Alternative to a lecture video: Audio

Microphone

The multimedia principles of e-learning are, in short, about the superiority of employing multiple media at once to instruct.

When your instructional goal isn’t to show and tell, specifically, or when you simply have lots of words but no visual component, you can use a medium with a long history of engaging people in journalism, entertainment, and education: audio recording of spoken words.

Audio is probably most powerful as a vehicle for bringing attention to people’s voices and stories. It may not be the best medium for explaining a technical concept or promoting memorization of specific details, but it’s surely better than text (or perhaps even video) for having experts or other interesting people share their stories.

A few examples:

  • Planet Money / This American Life: The Giant Pool of Money
    Voice and audio used to narrate an investigation. The hosts explain their journey toward to understand the financial crisis. You can see (hear) how the medium lends itself to seamlessly incorporating the frequent new voices of experts and others included in the narrative. The personality and idiosyncrasy makes the topic seem so much less dry. This could have been  an (expensive, time-intensive) animated/video documentary, but just see how well they explain with just words!
  • #PHONAR: Fred Ritchin lecture
    In this “guest lecture” from #PHONAR, an open online education project about photography, audio is used as a medium for story and personal voice in a sort of long interview. NYU photography professor Fred Ritchin recounts memories and shares thoughts about the trickiness of telling stories through photos.
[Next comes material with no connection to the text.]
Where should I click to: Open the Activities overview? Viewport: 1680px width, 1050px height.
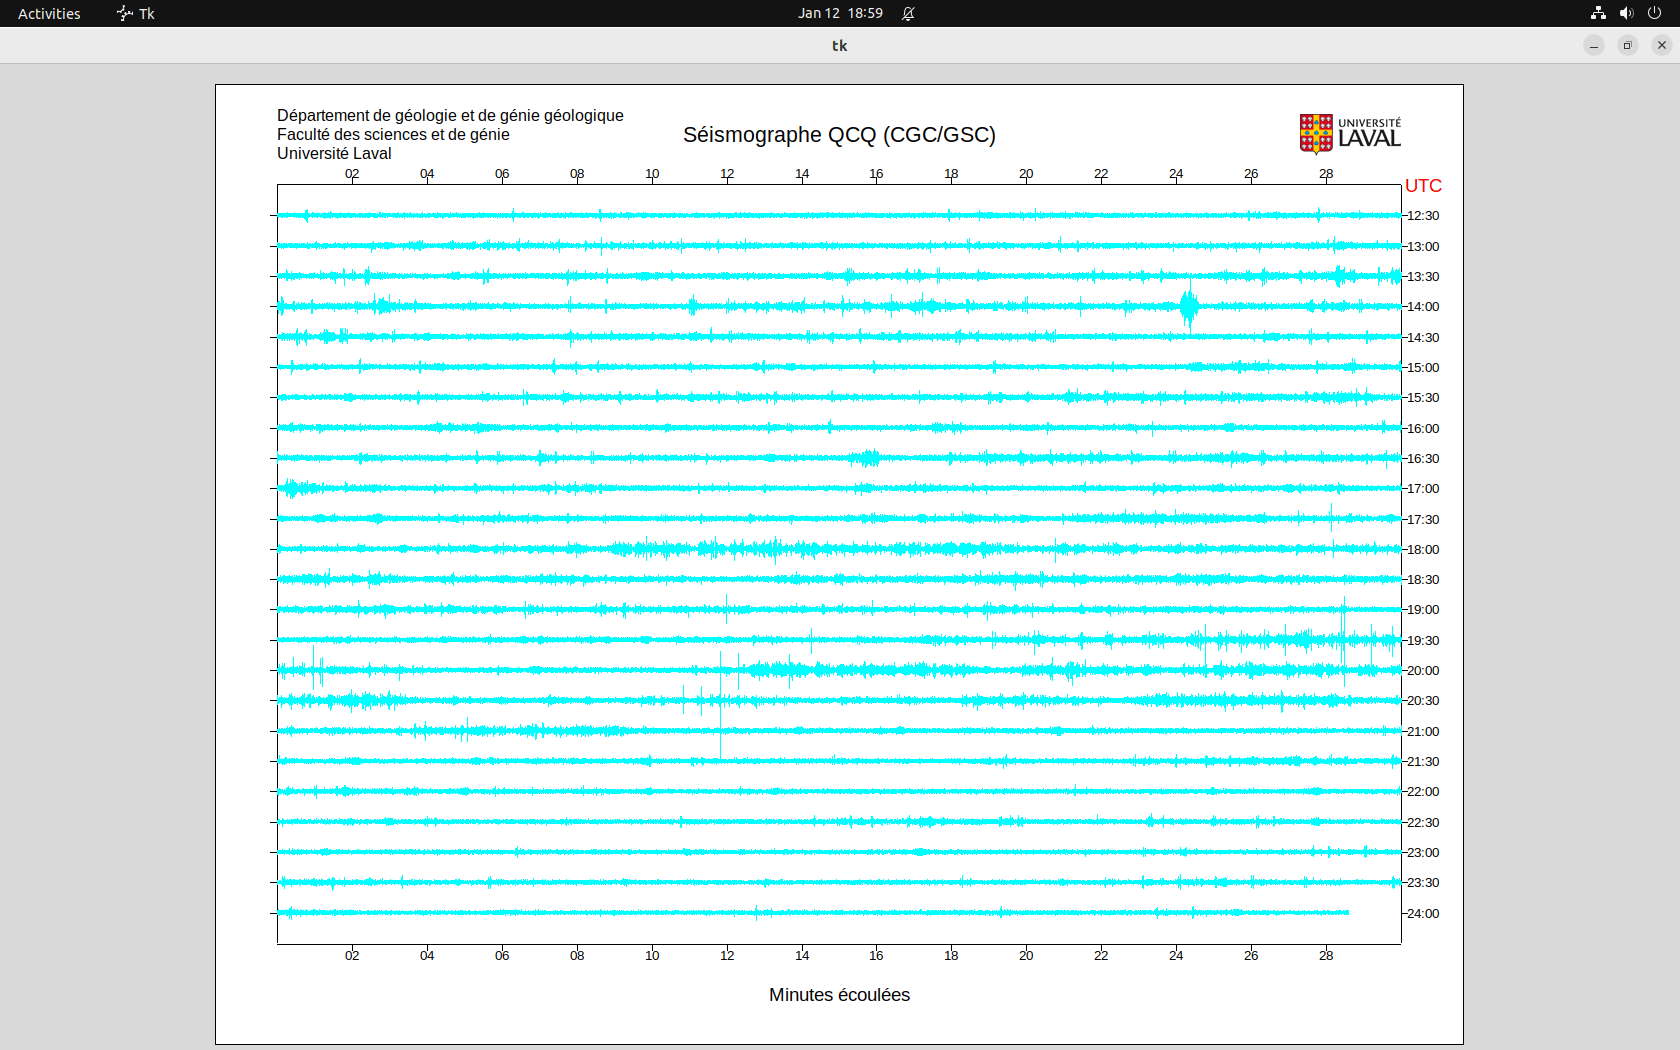pyautogui.click(x=49, y=13)
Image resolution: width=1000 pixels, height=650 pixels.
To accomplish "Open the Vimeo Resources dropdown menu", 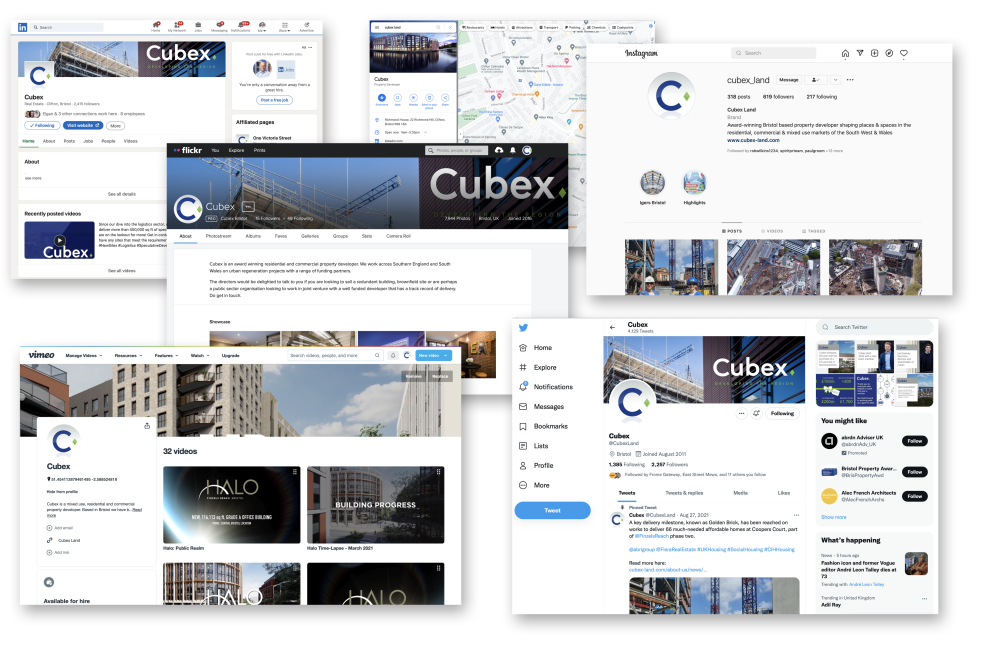I will [128, 355].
Notably, by having audio only, the lecture seems to encourage you to Google the images, stories, and facts he’s talking about. (How much more interesting that journey was than if they’d just stuck the photos there in front of me!)

Multimedia principles

While this is technically not multimedia, I think we can see its value by looking at a couple of Mayer’s multimedia principles:

1. Coherence principle – People learn better when extraneous words, pictures, and sounds are excluded rather than included.

11. Voice principle – People learn better when the narration in multimedia lessons is spoken in a friendly human voice rather than a machine voice.
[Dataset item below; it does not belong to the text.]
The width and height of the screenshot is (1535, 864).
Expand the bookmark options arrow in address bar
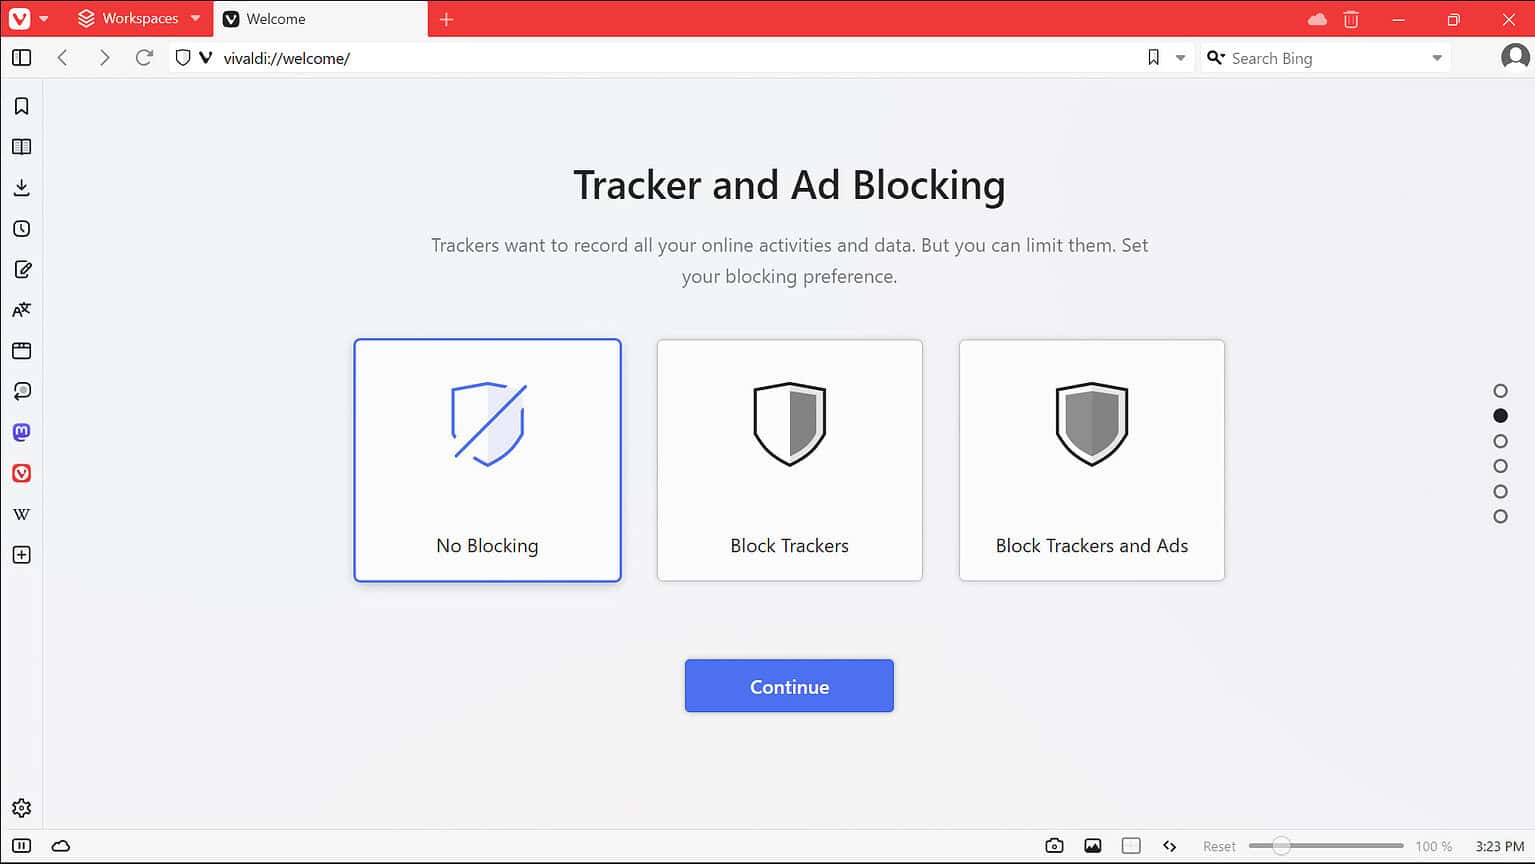point(1181,58)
When the subject is personal—especially telling stories or building rapport, and when the visual components aren’t serving an important purpose, audio can be powerful. It’s a familiar medium to people, and it’s fairly easy to produce compared to video and animation.

Technical considerations

Equipment and technique:

On the DE team we use a few different USB microphones (the last of which can plug into an iPad with the right adapter). These are noticeably better than talking into the built-in mic on your laptop, phone, or tablet. They’re also not as good as using professional equipment.

Your audio recordings need not be NPR quality to be engaging, though. Most importantly, remember to speak slowly and keep the microphone close to your mouth. And don’t be afraid to let in ambient sound (or even to add sound, tastefully).

If you’re looking to get more serious, especially if you’re recording something that’s really worth keeping around for a long time, an excellent resource (which I found through that PHONAR course, mentioned above) is the Multimedia Train website.

Software for recording and editing:

On a Mac, use GarageBand! It’s easy to use and it’s fairly powerful. Just remember to export your file as an MP3 (or something else that works across platforms). On a PC, I’d recommend the free, tried-and-true Audacity.

On iPad, GarageBand only really lets your record “loops” and not long audio clips, so I’d possibly recommend Hokusai. You can also record easily in SoundCloud’s app, especially helpful if you’re uploading to there. Better still to edit on a computer, honestly, if it’s going to be at all complex.

Hosting/streaming:

The fanciest option for incorporating audio into your online course is embedding it through SoundCloud, which has sort of become the YouTube of audio. It’s pretty slick looking:

Audio files (especially a judiciously compressed MP3) are pretty small in 2014 terms, too, so it’s probably also feasible to offer your audio files as downloads.